Initially lacking sufficient manpower, the British allowed the Hungarians to remain in charge and only commandant Kramer was arrested. Subsequently, SS and Hungarian guards shot and killed some of the starving prisoners who were trying to get their hands on food supplies from the store houses. The British started to provide emergency medical care, clothing and food. Immediately following the liberation, revenge killings took place in the satellite camp the SS had created in the area of the army barracks that later became Hohne-Camp. Around 15,000 prisoners from Mittelbau-Dora had been relocated there in early April. These prisoners were in much better physical condition than most of the others. Some of these men turned on those who had been their overseers at Mittelbau. About 170 of these “Kapos” were killed on April 15, 1945. On April 20, four German fighter planes attacked the camp, damaging the water supply and killing three British medical orderlies.

Over the next days the surviving prisoners were deloused and moved to a nearby German Panzer army camp, which became the Bergen-Belsen DP camp. Over a period of four weeks, almost 29,000 of the survivors were moved there. Before the handover, the SS had managed to destroy the camp’s administrative files, thereby eradicating most written evidence.
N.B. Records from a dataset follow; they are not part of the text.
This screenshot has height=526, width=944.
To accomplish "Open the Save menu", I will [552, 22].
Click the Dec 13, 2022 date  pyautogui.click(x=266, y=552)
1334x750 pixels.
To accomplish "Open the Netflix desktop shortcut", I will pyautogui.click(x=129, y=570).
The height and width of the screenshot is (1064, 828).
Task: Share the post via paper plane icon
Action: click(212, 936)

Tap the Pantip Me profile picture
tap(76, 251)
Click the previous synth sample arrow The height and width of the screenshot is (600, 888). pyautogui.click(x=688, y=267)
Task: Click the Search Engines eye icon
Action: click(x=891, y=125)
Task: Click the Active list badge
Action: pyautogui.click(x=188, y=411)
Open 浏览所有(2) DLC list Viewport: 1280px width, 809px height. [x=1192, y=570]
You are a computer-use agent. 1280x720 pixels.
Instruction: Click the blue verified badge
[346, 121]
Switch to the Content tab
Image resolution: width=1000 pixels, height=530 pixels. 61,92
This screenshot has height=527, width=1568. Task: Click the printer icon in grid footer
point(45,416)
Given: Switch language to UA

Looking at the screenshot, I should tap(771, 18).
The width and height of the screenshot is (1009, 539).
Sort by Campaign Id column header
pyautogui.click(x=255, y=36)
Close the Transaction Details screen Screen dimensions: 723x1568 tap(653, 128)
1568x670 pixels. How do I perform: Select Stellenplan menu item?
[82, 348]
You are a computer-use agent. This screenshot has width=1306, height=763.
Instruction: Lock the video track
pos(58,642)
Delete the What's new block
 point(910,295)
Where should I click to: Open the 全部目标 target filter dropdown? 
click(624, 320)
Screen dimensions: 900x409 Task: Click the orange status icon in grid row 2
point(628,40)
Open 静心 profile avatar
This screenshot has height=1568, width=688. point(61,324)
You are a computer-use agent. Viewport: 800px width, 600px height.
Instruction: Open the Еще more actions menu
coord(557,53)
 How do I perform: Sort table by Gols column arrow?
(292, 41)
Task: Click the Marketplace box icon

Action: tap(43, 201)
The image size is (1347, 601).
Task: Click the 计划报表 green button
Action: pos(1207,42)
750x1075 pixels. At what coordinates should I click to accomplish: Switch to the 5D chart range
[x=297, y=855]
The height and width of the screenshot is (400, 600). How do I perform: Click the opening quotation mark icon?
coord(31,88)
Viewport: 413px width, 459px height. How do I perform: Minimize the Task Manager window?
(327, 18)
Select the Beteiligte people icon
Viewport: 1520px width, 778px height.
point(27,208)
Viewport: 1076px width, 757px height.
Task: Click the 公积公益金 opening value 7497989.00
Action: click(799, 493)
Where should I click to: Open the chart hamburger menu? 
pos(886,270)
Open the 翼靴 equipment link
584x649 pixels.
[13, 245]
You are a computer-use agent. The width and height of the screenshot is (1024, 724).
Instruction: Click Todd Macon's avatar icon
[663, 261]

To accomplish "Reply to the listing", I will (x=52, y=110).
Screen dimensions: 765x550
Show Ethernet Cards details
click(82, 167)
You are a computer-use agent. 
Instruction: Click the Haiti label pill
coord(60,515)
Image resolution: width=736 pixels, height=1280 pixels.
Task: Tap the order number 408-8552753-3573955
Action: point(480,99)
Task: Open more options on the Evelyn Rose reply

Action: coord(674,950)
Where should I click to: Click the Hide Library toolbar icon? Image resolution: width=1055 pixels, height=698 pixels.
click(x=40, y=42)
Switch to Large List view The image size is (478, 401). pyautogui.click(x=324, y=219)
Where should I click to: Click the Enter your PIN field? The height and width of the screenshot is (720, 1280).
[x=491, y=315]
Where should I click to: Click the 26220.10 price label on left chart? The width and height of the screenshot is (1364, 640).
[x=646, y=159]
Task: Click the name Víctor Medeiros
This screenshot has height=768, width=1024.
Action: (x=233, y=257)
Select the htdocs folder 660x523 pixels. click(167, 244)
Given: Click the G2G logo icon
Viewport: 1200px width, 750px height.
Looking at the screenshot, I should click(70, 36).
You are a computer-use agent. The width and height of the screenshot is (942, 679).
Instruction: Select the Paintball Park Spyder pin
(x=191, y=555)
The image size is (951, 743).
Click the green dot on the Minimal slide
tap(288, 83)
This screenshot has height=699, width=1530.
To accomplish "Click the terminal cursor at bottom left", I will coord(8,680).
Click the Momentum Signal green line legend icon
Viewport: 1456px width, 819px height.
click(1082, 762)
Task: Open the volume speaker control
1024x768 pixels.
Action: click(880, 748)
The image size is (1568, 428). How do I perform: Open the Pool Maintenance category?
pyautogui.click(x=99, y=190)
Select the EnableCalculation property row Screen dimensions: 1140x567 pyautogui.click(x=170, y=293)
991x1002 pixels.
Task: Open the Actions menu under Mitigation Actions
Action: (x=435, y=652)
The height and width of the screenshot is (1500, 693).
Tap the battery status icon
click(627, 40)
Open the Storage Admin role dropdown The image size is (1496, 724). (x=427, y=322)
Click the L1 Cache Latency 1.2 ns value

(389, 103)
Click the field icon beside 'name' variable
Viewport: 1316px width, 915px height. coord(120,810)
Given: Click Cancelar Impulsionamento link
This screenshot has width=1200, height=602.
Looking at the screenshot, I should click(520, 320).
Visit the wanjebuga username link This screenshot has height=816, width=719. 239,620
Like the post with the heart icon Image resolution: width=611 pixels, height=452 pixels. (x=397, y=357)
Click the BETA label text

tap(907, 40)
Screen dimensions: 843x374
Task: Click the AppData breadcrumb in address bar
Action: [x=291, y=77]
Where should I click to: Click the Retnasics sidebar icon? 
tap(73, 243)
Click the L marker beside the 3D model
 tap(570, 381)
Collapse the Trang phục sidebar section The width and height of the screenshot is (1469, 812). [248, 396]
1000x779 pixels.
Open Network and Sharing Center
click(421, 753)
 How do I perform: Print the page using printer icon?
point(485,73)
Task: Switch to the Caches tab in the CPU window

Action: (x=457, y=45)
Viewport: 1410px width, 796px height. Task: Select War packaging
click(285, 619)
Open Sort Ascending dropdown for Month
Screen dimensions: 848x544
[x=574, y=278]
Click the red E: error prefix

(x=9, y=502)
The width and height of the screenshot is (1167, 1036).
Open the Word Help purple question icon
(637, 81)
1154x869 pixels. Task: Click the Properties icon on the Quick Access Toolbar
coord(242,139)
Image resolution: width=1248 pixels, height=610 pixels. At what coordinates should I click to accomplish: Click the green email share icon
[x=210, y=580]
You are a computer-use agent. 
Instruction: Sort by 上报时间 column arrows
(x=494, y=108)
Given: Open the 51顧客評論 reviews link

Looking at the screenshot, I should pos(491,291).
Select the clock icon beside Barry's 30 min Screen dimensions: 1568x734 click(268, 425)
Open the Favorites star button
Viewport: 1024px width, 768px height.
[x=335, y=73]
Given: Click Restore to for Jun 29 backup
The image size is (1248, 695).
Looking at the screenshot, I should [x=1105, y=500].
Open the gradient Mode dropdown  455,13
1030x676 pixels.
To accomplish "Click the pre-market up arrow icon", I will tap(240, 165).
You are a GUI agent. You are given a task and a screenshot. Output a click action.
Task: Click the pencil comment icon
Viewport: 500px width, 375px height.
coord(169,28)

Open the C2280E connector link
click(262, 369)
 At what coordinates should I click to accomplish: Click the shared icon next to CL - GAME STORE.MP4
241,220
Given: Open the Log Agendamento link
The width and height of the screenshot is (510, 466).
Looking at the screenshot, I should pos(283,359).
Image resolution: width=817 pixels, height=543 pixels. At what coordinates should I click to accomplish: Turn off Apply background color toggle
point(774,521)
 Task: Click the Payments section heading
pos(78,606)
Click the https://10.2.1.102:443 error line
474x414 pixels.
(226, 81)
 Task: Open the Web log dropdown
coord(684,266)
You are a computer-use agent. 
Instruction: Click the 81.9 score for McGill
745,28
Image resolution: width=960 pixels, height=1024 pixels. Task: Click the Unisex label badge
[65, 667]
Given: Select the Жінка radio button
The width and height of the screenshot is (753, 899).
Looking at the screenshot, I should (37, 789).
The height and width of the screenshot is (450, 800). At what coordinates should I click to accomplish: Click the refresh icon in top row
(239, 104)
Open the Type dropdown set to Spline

The British forced the former SS camp personnel to help bury the thousands of dead bodies in mass graves. Some civil servants from Celle and Landkreis Celle were brought to Belsen and confronted with the crimes committed on their doorstep. Military photographers and cameramen of No. 5 Army Film and Photographic Unit documented the conditions in the camp and the measures of the British Army to ameliorate them. Many of the pictures they took and the films they made from April 15 to June 9, 1945 were published or shown abroad. Today, the originals are in the Imperial War Museum. These documents had a lasting impact on the international perception and memory of Nazi concentration camps to this day. According to Habbo Knoch, head of the institution that runs the memorial today: “Bergen-Belsen became a synonym world-wide for German crimes committed during the time of Nazi rule.”

Bergen-Belsen concentration camp was then burned to the ground by flamethrowing “Bren gun” carriers and Churchill Crocodile tanks because of the typhus epidemic and louse infestation. As the concentration camp ceased to exist at this point, the name Belsen after this time refers to events at the Bergen-Belsen DP camp.

There were massive efforts to help the survivors with food and medical treatment, led by Brigadier Glyn Hughes, Deputy Director of Medical Services of 2nd Army, and James Johnston, the Senior Medical Officer. Despite their efforts, about another 9,000 died in April, and by the end of June 1945 another 4,000 had died. After liberation 13,994 people died.

Two specialist teams were dispatched from Britain to deal with the feeding problem. The first, led by Dr A. P. Meiklejohn, included 96 medical student volunteers from London teaching hospitals who were later credited with significantly reducing the death rate amongst prisoners. A research team led by Dr Janet Vaughan was dispatched by the Medical Research Council to test the effectiveness of various feeding regimes.